Meta got caught gaming AI benchmarks

Meta got caught gaming AI benchmarks (www.theverge.com)
from misk@sopuli.xyz to technology@beehaw.org on 08 Apr 2025 16:30
https://sopuli.xyz/post/25101487

Archive: archive.is/…/meta-llama-4-maverick-benchmarks-gam…

Over the weekend, Meta dropped two new Llama 4 models: a smaller model named Scout, and Maverick, a mid-size model that the company claims can beat GPT-4o and Gemini 2.0 Flash “across a broad range of widely reported benchmarks.”

Maverick quickly secured the number-two spot on LMArena, the AI benchmark site where humans compare outputs from different systems and vote on the best one.
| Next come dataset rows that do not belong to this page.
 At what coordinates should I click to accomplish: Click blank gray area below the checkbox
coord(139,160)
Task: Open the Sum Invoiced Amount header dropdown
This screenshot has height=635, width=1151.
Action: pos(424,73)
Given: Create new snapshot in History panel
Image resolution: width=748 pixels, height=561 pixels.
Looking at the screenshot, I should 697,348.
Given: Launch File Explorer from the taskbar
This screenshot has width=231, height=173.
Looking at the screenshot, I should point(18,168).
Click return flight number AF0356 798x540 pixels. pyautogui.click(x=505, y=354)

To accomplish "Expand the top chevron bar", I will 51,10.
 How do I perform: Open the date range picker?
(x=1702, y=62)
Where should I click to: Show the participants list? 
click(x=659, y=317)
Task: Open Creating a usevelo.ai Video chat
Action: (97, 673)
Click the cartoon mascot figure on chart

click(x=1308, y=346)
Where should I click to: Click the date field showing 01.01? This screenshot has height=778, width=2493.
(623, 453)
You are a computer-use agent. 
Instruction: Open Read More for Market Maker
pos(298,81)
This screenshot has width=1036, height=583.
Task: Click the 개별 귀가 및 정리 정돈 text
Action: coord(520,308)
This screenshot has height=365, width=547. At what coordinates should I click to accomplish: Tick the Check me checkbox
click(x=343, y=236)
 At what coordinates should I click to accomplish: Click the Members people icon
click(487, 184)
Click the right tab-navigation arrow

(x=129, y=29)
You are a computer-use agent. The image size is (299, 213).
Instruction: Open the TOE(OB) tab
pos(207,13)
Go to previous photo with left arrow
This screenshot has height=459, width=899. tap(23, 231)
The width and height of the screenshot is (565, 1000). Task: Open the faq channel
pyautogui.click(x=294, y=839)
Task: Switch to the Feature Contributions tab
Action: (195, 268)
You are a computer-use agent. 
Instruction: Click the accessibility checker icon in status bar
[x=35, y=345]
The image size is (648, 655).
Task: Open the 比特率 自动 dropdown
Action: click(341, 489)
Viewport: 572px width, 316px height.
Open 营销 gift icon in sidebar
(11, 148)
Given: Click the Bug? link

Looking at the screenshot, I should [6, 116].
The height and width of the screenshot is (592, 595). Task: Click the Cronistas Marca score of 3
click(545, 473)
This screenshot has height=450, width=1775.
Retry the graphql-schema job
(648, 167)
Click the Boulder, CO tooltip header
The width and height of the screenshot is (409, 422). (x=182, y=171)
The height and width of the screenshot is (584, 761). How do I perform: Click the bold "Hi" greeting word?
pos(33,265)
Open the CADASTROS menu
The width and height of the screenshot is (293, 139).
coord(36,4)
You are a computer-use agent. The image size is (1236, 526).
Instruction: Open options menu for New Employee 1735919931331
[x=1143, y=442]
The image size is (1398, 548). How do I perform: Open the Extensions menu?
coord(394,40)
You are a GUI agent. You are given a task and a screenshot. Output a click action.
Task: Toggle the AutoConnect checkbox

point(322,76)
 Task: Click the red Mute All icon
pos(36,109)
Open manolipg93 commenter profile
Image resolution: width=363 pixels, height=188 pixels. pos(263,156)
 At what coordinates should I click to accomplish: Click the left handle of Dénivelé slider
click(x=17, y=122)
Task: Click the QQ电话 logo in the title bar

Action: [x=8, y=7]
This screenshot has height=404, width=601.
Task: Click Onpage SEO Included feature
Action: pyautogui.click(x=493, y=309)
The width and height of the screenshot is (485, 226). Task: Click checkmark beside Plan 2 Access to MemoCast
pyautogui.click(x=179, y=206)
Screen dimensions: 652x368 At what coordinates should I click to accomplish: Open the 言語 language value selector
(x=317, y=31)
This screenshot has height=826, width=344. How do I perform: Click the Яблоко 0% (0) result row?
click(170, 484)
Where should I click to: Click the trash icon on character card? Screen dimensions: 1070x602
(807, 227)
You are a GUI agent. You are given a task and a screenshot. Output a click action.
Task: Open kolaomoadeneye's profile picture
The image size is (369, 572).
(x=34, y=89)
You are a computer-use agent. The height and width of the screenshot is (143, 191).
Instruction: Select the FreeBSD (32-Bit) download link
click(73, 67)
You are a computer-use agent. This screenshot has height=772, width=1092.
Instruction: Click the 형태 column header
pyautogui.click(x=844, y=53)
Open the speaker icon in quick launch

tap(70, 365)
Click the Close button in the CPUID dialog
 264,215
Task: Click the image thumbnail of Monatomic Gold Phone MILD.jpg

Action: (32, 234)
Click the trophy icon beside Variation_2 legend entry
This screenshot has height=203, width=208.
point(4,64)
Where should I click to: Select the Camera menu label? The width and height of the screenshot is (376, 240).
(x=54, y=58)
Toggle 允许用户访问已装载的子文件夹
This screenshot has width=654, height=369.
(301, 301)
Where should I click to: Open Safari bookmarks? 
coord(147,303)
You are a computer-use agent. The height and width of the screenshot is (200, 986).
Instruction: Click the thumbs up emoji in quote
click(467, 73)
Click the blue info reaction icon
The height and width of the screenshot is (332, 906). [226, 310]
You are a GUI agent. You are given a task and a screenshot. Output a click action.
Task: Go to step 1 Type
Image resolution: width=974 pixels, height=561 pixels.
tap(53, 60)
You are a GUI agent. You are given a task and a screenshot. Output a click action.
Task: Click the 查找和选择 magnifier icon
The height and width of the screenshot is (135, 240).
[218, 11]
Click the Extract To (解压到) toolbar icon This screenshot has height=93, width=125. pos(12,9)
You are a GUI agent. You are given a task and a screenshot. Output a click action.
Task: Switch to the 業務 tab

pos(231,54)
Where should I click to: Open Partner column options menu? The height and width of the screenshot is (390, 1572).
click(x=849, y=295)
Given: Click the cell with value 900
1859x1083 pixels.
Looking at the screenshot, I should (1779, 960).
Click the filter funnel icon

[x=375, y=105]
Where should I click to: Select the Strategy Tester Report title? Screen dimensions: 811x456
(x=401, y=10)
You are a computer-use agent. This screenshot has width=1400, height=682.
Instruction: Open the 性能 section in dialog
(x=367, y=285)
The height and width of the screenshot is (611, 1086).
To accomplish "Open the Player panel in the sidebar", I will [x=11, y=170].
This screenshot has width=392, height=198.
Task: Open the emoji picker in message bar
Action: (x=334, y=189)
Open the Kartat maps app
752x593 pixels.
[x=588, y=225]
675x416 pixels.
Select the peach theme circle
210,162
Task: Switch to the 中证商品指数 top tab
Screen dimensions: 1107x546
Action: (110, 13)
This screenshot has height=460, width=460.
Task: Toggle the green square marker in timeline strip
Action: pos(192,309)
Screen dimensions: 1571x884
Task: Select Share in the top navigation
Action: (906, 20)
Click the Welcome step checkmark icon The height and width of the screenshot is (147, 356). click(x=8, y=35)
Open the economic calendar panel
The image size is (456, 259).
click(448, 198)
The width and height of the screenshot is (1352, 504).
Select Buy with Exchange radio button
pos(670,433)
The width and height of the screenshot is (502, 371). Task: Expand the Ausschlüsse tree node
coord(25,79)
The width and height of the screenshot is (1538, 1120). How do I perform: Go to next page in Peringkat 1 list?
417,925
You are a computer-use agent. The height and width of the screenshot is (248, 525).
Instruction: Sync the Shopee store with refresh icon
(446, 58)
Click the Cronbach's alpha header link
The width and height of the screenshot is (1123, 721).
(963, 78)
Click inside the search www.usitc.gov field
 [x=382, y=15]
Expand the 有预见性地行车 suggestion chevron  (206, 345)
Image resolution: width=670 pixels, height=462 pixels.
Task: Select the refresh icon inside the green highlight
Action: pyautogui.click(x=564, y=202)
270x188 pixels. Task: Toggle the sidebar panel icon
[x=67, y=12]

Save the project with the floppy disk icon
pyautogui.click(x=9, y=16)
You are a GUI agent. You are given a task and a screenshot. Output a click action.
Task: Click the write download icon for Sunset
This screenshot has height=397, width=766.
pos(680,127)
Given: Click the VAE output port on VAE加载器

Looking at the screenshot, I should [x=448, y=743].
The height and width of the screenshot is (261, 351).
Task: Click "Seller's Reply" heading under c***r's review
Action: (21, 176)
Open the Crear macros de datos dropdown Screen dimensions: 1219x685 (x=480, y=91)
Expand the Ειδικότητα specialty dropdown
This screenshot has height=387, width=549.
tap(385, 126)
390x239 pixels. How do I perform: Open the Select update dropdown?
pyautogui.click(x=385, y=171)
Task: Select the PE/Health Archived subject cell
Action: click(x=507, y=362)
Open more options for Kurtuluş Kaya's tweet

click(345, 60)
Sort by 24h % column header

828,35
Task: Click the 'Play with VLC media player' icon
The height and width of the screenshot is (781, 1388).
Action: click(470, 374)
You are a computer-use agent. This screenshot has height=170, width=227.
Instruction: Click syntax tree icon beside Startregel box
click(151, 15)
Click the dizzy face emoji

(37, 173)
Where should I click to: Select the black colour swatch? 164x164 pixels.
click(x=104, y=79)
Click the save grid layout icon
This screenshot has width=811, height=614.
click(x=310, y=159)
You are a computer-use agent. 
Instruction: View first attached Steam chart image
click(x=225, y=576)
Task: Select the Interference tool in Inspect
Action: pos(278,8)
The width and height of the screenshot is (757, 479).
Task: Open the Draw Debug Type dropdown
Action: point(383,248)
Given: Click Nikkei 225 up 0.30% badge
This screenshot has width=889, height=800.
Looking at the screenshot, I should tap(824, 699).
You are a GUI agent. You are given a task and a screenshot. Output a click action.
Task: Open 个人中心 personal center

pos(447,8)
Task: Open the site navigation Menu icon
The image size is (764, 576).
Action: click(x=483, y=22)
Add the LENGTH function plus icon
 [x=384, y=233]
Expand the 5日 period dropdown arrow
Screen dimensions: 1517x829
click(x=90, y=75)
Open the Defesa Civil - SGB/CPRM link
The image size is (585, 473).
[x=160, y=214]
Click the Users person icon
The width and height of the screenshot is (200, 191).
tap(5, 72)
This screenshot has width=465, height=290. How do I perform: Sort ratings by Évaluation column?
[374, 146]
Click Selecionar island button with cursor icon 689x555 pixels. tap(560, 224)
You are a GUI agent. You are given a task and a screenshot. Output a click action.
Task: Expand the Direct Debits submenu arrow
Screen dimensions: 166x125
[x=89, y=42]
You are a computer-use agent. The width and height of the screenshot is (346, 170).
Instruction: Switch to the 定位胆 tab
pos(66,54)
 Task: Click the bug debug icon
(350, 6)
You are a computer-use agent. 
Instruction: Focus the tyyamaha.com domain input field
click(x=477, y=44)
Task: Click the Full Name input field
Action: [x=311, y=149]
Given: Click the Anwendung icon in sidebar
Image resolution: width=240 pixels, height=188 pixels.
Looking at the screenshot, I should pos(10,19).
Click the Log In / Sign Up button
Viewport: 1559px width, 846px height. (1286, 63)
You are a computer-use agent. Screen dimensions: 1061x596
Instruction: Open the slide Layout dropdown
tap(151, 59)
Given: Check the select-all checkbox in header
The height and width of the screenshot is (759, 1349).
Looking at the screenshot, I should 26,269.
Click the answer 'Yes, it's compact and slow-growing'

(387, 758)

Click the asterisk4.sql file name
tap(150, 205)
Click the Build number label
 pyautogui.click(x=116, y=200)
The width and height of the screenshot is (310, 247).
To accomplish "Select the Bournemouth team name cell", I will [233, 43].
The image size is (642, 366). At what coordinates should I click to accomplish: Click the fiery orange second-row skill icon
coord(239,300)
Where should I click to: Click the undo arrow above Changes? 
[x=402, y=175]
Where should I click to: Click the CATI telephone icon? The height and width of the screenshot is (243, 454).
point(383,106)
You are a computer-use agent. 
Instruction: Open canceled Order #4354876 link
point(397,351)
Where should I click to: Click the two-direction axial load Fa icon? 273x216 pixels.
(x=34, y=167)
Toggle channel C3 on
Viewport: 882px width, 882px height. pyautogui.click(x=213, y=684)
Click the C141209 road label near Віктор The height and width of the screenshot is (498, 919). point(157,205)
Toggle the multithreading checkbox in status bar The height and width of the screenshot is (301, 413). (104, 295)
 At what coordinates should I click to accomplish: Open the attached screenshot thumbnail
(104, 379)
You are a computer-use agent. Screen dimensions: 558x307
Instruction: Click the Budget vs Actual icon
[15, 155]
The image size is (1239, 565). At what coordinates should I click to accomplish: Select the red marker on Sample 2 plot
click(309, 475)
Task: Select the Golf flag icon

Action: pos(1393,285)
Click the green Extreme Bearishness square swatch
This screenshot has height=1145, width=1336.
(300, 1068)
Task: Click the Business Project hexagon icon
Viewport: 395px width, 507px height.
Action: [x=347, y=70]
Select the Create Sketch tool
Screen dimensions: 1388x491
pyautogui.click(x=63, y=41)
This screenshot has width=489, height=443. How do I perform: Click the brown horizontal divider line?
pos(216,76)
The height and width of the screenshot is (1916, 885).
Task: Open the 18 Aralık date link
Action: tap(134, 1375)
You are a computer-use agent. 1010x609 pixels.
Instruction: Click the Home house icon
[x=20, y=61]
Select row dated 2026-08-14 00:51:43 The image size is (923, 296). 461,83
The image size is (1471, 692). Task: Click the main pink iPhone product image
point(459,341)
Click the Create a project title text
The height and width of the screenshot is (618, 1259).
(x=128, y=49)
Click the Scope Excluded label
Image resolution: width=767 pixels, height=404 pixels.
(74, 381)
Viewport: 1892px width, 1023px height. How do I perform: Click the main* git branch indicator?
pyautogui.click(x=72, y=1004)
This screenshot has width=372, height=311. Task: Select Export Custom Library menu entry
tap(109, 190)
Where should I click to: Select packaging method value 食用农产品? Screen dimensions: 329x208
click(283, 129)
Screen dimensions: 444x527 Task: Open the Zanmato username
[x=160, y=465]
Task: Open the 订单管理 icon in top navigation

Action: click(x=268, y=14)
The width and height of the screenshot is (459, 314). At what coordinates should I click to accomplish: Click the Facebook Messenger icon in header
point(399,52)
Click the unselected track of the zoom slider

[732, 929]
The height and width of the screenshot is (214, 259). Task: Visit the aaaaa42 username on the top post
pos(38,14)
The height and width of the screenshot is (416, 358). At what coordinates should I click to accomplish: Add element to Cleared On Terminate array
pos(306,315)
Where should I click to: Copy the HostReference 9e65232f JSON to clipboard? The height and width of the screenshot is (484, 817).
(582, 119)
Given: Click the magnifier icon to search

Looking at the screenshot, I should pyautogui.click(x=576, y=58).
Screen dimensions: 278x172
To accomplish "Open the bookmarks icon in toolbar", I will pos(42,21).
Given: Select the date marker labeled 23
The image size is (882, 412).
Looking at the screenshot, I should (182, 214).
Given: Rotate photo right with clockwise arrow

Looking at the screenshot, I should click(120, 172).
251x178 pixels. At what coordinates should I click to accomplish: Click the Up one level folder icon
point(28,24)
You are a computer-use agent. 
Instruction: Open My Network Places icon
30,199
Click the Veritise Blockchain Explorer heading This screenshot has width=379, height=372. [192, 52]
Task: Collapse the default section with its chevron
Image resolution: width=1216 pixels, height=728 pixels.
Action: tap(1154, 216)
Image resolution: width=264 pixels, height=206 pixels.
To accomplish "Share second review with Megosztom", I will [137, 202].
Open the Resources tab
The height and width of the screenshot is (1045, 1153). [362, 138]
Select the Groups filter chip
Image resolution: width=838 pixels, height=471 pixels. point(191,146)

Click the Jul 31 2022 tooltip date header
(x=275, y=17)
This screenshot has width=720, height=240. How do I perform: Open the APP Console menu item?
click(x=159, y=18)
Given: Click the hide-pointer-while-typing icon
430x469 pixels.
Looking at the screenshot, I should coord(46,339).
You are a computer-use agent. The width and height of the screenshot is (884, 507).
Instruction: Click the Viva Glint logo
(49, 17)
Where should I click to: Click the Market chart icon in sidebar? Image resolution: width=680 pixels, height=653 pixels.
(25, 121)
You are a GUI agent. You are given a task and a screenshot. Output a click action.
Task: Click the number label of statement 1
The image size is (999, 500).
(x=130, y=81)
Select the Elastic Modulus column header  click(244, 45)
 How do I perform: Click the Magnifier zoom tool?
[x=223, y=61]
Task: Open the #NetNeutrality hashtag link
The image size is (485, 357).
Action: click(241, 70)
In Meta’s press release, the company highlighted Maverick’s ELO score of 1417, which placed it above OpenAI’s 4o and just under Gemini 2.5 Pro. (A higher ELO score means the model wins more often in the arena when going head-to-head with competitors.)

The achievement seemed to position Meta’s open-weight Llama 4 as a serious challenger to the state-of-the-art, closed models from OpenAI, Anthropic, and Google. Then, AI researchers digging through Meta’s documentation discovered something unusual.

In fine print, Meta acknowledges that the version of Maverick tested on LMArena isn’t the same as what’s available to the public. According to Meta’s own materials, it deployed an “experimental chat version” of Maverick to LMArena that was specifically “optimized for conversationality,” TechCrunch first reported.

#technology

threaded - newest

HappyFrog@lemmy.blahaj.zone on 09 Apr 2025 07:52 collapse

Doesn’t all AI companies cheat in LLM tests?